* BEGIN Source *
However, what I do have a problem with is that attitude--she's presuming that others less keen? knowledgeable? more philistine? than her will think Schoenberg is spiky, angular, etc.

Also, I'm not a fan of Hilary Hahn, but I really don't like when critics make annoying useless comments like, "her playing is usually woody and hollow, but in this recording, she's da bomb." 1. If you don't think much of her, fine, but don't taint an otherwise good review (of her playing) with projections of other recordings. 2. If she sounded empty and hollow in another recording, then fine, mention that when you review that particular recording, but this is really unfair to Hahn. 3. The negative comments directed at her are really vicious. I can't really tell if this is an appraisal or criticism of her.

Ok, that was my long first comment.

Second comment: since you guys are in the business of critiquing bad writing, I would like to ask-- why is it "musics' ivory tower"? Since music is uncountable, shouldn't the possessive form be music's, plural or otherwise? I haven't actually looked it up, but does the form "musics" exist?
* END Source *
* BEGIN Dataset extract *
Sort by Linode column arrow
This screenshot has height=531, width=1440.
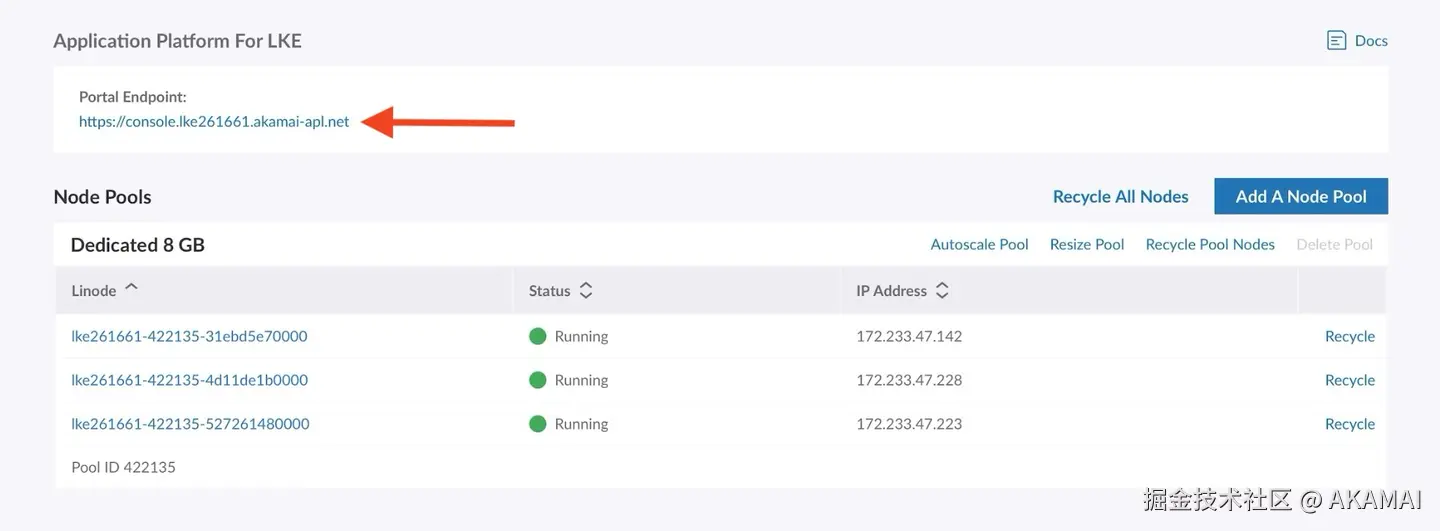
* END Dataset extract *
Tasks and exercises:
(A) In the comment on music criticism, which performer does the writer say they are not a fan of?
(B) Carry on the comment on music criticism, picking up after its last sentence.

Responses in order:
(A) Hilary Hahn

(B)
anzu said...

Btw, I don't mean to keep stealing posts from you and using them as ideas for my own blog, but sometimes, if I have longer comments, and I'm seething over something I read, (as I did today) I feel like I should post a condensed comment in the comments section and then ramble in my own space, rather than write a blog-length comment in your comments section.

Still, I feel like I should post original things. . .

Anyway, I do attribute where I got the fodder for the post from, but if you want me to stop swiping your ideas, please say so.

Sator Arepo said...


Thanks for the editing on the header, I've fixed it. Buh. Talk about ironic...

Anyway. First, I understand your point of view on the article. If one reads it from that perspective it is far less objectionable, although (as you intimate) the tone and inherent backlash still exist.

Second, I for one don't care if you use us for inspiration. I think that's great. It means we're not just fucking talking to trees, here.


Tom Strini said...

She's a little too roundabout in saying, but I think Midgette's bottom line, in most minimal form, is this: Schoenberg sounds pretty good, if you play him right. Hahn does.--Strini

Empiricus said...

I certainly admit that these are all good points and that they are probably right. In fact, I believe they ARE right; Hahn plays the Schoenberg well and Anne thinks they both sound pretty good.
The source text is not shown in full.